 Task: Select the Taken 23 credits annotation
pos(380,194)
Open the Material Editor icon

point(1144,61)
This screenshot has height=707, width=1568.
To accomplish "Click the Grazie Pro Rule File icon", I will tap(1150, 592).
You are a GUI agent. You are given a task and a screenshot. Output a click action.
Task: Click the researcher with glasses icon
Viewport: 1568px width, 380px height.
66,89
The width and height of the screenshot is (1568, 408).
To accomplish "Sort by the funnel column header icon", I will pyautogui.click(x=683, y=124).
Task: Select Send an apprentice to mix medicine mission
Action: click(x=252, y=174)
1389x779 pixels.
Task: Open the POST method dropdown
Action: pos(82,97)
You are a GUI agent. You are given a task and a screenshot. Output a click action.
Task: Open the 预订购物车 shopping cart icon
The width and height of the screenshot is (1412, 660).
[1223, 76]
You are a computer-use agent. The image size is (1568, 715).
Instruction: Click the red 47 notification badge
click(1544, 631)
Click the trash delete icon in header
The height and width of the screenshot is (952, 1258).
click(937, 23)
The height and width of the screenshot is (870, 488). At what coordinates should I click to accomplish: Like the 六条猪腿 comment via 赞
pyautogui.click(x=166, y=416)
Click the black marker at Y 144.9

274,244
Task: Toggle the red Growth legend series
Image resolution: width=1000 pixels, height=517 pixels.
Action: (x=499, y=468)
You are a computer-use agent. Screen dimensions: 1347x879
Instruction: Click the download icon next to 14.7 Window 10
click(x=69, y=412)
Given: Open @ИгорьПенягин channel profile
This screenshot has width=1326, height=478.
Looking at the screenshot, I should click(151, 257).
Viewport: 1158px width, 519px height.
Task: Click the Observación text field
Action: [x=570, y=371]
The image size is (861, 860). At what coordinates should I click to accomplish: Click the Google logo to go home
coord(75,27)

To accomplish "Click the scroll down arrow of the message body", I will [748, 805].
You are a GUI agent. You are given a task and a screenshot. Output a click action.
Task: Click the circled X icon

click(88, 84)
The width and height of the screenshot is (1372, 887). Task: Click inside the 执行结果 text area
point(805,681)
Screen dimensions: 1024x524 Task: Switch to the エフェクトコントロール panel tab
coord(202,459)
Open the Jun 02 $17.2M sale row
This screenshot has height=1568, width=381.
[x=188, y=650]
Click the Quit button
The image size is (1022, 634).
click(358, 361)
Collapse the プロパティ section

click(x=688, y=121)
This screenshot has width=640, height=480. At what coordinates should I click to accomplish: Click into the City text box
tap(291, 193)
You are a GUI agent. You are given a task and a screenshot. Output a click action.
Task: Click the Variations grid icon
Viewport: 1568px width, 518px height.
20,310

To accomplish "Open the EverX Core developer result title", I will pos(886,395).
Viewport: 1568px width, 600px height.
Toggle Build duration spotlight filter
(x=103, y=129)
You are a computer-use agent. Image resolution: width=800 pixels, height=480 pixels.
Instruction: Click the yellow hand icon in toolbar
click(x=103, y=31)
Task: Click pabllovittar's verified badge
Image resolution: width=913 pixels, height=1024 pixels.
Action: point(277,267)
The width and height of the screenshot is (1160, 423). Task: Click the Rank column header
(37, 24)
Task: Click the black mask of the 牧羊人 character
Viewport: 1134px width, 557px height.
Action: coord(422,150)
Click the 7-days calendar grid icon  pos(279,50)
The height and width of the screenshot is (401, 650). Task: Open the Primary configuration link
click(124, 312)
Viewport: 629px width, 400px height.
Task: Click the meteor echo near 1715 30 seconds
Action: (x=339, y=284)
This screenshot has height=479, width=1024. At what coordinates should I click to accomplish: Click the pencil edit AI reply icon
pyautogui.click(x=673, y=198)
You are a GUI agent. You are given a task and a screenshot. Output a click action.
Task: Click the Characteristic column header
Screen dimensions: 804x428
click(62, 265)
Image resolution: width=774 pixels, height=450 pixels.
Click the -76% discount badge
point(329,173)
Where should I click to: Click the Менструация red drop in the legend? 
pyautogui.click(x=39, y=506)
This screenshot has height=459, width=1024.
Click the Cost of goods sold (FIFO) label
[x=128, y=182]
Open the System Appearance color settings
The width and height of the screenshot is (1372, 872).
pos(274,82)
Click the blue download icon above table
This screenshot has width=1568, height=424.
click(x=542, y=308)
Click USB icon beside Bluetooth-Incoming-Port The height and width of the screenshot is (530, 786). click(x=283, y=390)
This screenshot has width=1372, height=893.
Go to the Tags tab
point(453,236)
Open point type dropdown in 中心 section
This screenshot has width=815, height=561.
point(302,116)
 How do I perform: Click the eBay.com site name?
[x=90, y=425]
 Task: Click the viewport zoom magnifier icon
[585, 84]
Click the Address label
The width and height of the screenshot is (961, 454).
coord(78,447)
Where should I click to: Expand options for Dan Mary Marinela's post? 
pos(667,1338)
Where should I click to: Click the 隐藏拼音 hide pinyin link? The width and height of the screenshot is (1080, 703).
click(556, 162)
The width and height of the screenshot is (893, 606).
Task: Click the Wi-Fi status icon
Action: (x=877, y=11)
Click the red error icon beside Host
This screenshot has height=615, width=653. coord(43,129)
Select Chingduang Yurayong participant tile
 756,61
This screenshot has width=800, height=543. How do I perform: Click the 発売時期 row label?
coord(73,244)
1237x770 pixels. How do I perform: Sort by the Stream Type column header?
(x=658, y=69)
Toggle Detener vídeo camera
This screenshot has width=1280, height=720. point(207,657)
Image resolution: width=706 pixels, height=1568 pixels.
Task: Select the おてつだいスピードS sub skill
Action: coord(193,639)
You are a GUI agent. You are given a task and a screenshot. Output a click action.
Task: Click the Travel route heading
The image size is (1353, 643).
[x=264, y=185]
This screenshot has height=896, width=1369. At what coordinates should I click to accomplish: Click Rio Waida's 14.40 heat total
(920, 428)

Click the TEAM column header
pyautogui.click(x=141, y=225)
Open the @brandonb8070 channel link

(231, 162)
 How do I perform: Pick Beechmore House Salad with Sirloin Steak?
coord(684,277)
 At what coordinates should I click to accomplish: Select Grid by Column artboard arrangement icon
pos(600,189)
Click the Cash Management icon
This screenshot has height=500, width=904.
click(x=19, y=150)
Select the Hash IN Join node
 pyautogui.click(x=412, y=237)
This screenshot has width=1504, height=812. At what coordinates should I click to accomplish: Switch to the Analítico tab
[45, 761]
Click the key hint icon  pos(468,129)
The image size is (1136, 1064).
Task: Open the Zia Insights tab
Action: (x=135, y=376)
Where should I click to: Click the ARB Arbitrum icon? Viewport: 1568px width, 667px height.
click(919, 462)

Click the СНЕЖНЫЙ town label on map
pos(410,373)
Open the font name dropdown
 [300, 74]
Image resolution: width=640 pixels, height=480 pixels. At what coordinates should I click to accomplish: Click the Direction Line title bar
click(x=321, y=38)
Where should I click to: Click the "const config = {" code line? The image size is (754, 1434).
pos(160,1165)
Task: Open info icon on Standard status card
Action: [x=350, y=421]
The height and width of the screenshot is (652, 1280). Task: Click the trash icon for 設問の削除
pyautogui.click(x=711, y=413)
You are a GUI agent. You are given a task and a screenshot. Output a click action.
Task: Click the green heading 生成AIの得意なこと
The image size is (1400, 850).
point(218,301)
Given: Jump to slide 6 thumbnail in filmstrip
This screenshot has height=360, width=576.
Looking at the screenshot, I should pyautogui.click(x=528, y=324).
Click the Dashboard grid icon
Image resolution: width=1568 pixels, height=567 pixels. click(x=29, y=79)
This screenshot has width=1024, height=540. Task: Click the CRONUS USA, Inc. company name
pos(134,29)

:::::

Your instructions: Everything above from the line containing "Viewport: 1568px width, 518px height." down to the line containing "You are a computer-use agent. Image" is to be transcribed exactly, with both of those lines included and nothing else added.

Exercise result:
Viewport: 1568px width, 518px height.
20,310

To accomplish "Open the EverX Core developer result title", I will pos(886,395).
Viewport: 1568px width, 600px height.
Toggle Build duration spotlight filter
(x=103, y=129)
You are a computer-use agent. Image resolution: width=800 pixels, height=480 pixels.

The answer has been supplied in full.